Majority Element easy

Problem Statement

Given an array nums of size n, return the majority element.

The majority element is the element that appears more than ⌊n / 2⌋ times. You may assume that the majority element always exists in the array.

Example 1:

Input: nums = [3,2,3] Output: 3

Example 2:

Input: nums = [2,2,1,1,1,2,2] Output: 2

Steps

There are several ways to solve this problem. We'll explore two efficient approaches:

Approach 1: Hash Map (Unordered Map)

  1. Create a hash map: Use an unordered_map to store each element in nums as a key and its count as the value.
  2. Iterate and count: Iterate through the array. For each element, increment its count in the hash map.
  3. Find the majority: After iterating, iterate through the hash map and find the element with a count greater than n / 2.

Approach 2: Boyer-Moore Voting Algorithm

This algorithm is remarkably efficient. It leverages the fact that the majority element appears more than half the time.

  1. Initialize: Start with a candidate element (initially the first element) and a count (initialized to 1).
  2. Iterate: Iterate through the array, starting from the second element.
    • If the current element is the same as the candidate, increment count.
    • If the current element is different from the candidate:
      • Decrement count.
      • If count becomes 0, replace the candidate with the current element and reset count to 1.
  3. Return: After iterating, the candidate will be the majority element. (A final check isn't strictly necessary since the problem states the majority element always exists).

Explanation

Approach 1 (Hash Map): This approach is straightforward but uses extra space proportional to the number of unique elements in the array.

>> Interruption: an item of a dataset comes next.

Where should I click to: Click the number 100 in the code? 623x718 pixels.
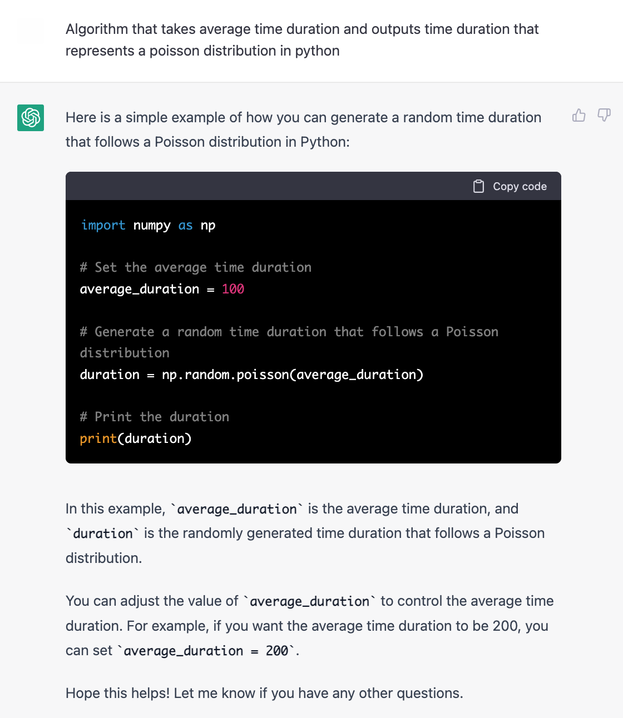[233, 289]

Approach 2 (Boyer-Moore): This is a linear time and constant space solution. The intuition is that when you encounter a different element, you cancel out a count of the candidate. If the candidate is truly the majority element, it will survive these cancellations.

Code (C++)

#include <iostream>
#include <unordered_map>
#include <vector>

class Solution {
public:
    // Approach 1: Hash Map
    int majorityElementHashMap(std::vector<int>& nums) {
        std::unordered_map<int, int> counts;
        for (int num : nums) {
            counts[num]++;
        }
        int n = nums.size();
        for (auto const& [key, val] : counts) {
            if (val > n / 2) {
                return key;
            }
        }
        return -1; // Should not reach here based on problem constraints
    }

    //Approach 2: Boyer-Moore Voting Algorithm
    int majorityElementBoyerMoore(std::vector<int>& nums) {
        int candidate = nums[0];
        int count = 1;
        for (size_t i = 1; i < nums.size(); ++i) {
            if (nums[i] == candidate) {
                count++;
            } else {
                count--;
                if (count == 0) {
                    candidate = nums[i];
                    count = 1;
                }
            }
        }
        return candidate;
    }
};

int main() {
    std::vector<int> nums1 = {3, 2, 3};
    std::vector<int> nums2 = {2, 2, 1, 1, 1, 2, 2};
    Solution sol;
    std::cout << "Majority element (HashMap): " << sol.majorityElementHashMap(nums1) << std::endl; // Output: 3
    std::cout << "Majority element (HashMap): " << sol.majorityElementHashMap(nums2) << std::endl; // Output: 2
    std::cout << "Majority element (Boyer-Moore): " << sol.majorityElementBoyerMoore(nums1) << std::endl; // Output: 3
    std::cout << "Majority element (Boyer-Moore): " << sol.majorityElementBoyerMoore(nums2) << std::endl; // Output: 2

    return 0;
}

Complexity

Approach 1 (Hash Map):

  • Time Complexity: O(n), where n is the length of the input array. We iterate through the array once to count elements and then iterate through the hash map (which in the worst case could be of size n).
  • Space Complexity: O(k), where k is the number of unique elements in the array. This can be at most O(n) in the worst case.

Approach 2 (Boyer-Moore Voting Algorithm):

  • Time Complexity: O(n) – A single pass through the array.
  • Space Complexity: O(1) – Constant extra space is used. No additional data structures that scale with input size are needed.